We tested the predictions of the effective community size hypothesis and their underlying mechanisms using a combination of a field experiment and a mesocosm experiment focusing on annual plants. The field experiment was designed to test the two predictions under field conditions, whereas the mesocosm experiment was designed to validate the mechanisms underlying the two predictions under more controlled conditions.

Field Experiment

Thirty metacommunities, each consisting of four local communities, were established in a spatially uniform annual grassland by sowing soil samples representing the regional species pool in plots of 25 × 25 cm that were disposed of their natural seed banks. Each plot represented a local community (Materials and Methods and Fig. 1A). Following their establishment, the metacommunities were assigned at random into three dispersal treatments: no dispersal among local communities, moderate dispersal (50% of the seeds produced in each local community are dispersed uniformly among the four local communities), and high dispersal (100% of the seeds produced within each local community are dispersed uniformly among the four local communities) (Materials and Methods and Fig. 1B). Natural dispersal within and between metacommunities was prevented (Materials and Methods). The species emerging in each local community were left to grow and interact without any intervention for four successive years (2011–2014). At the end of the fourth year, we determined the abundance of each species in each local community and tested the effect of the dispersal treatment on (i) the degree of species similarity among metacommunities and (ii) the relative abundance of Hordeum spontaneum. Previous competition experiments have shown that this tall annual grass is the best competitor in the study community (21). Therefore, we predicted that our dispersal treatment should increase the degree of compositional similarity among metacommunities, and that this effect would be associated with an increase in the relative abundance of H. spontaneum.
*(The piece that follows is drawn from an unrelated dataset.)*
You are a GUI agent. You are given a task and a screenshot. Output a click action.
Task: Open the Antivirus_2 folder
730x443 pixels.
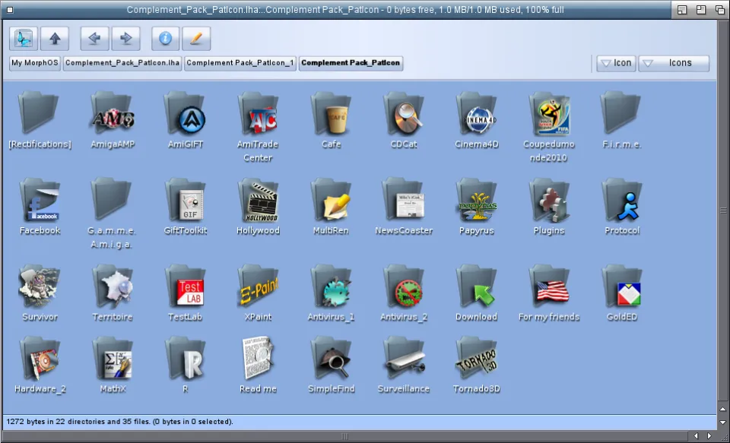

Fig. 1. — Schematic illustration of the experimental design. (A) A single metacommunity in the field experiment showing the arrangement of the four local communities. (B) A set of metacommunities in the field experiment showing the three dispersal treatments. Arrow weights indicate the level of dispersal. (C) Design of the mesocosm experiment showing containers of different sizes, with the focal communities marked by dots. Values on the right indicate the number of replicates.

Mesocosm Experiment

While having the advantage of directly testing the effect of dispersal on compositional similarity, our field experiment had some notable limitations. First, although all local communities were established using samples from the same species pool, the initial compositions were not fully identical due to sampling effects. Moreover, although the experiment was conducted under uniform habitat conditions, fine-scale, unrecognized heterogeneity in soil properties could potentially affect the observed patterns of compositional similarity. Finally, even under highly controlled manipulations, dispersal effects on metacommunity diversity are highly complex and involve different mechanisms that operate simultaneously, thereby complicating interpretation of the mechanisms responsible for the observed patterns (22).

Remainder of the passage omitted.